La bibliothèque libre.
Portraits et Souvenirs
Calmann Lévy, éditeurs (p. 221-227).
UN DISCIPLE DE VINET


EDMOND DE PRESSENSÉ


Pour bien connaître la valeur d’un maître, il faut avoir pu juger son influence dans ses disciples. La haute idée que je me suis faite de la doctrine et de l’enseignement de Vinet, je ne l’ai pas prise seulement dans la lecture de ses écrits, mais dans la fréquentation intime et quotidienne de l’homme que je considère comme le plus fidèle et le plus éminent de ses disciples français, M. Edmond de Pressensé.

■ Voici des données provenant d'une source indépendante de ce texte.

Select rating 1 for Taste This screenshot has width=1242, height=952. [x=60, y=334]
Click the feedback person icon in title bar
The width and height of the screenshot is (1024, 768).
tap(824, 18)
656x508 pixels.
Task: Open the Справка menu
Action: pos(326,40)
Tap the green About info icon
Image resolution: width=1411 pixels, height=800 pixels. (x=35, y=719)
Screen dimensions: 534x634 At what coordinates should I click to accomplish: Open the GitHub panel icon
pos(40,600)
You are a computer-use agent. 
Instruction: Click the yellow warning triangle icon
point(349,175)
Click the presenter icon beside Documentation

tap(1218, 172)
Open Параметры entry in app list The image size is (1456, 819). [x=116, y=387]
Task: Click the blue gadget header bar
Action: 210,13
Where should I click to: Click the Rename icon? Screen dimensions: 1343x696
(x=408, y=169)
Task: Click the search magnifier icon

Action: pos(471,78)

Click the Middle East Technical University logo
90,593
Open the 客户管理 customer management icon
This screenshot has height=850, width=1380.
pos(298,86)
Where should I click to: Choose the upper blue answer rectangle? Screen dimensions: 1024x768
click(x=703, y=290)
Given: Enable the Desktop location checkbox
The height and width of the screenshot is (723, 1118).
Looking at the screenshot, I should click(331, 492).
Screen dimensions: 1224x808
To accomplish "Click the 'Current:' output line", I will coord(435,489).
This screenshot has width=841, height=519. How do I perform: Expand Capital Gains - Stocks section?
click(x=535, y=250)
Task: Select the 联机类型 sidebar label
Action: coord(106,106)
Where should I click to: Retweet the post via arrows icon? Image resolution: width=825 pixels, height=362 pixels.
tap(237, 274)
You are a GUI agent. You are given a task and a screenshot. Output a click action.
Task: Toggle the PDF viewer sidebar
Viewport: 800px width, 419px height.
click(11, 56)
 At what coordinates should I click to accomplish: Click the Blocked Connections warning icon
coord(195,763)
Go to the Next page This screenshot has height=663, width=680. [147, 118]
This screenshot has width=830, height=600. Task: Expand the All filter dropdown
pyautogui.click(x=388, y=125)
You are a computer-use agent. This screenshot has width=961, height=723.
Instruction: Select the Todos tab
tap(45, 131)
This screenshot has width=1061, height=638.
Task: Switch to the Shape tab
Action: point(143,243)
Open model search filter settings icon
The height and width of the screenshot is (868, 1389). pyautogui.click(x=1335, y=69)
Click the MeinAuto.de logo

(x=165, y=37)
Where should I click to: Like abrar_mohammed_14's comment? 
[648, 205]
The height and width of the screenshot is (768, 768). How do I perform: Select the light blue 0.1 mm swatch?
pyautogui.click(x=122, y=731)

Beaucoup d’hommes gagnent à n’être pas connus tout entiers, à ne pas être vus de trop près ni dans l’intimité. Combien d’écrivains et d’artistes qui nous procurent par leurs œuvres les plus fortes et les plus nobles émotions et dont il vaut mieux ignorer la vie ! Combien d’orateurs et d’hommes d’esprit qui ont besoin des applaudissements publics pour exciter leur verve et qui réservent pour leur famille leurs silences, leur mauvaise humeur et leur ennui ! Combien même de philanthropes que leur amour pour l’humanité en général n’empêche pas de se montrer durs ou égoïstes envers leurs proches ! On peut dire au contraire d’Edmond de Pressensé que ceux qui ne l’ont pas connu dans l’intimité de la vie quotidienne et du cercle de famille n’ont pu se faire qu’une faible idée du charme, de la puissance et de la richesse de sa nature. Pour comprendre quelle intensité de vie était en lui, ce n’était pas assez d’avoir lu ses livres où tant de savoir s’alliait à un style si coloré et si chaleureux, ou entendu ses sermons et ses discours où une éloquence faite de foi et d’amour parlait si directement à l’âme et à la conscience ; il fallait encore l’avoir approché d’assez près pour savoir à quel point cette éloquence était spontanée, et son talent, son esprit, sa verve, la naturelle effusion d’une sensibilité toujours en éveil, d’une âme enthousiaste et désintéressée, constamment mue par l’amour de tout ce qui est beau et bon, par la haine de tout ce qui est laid et impur.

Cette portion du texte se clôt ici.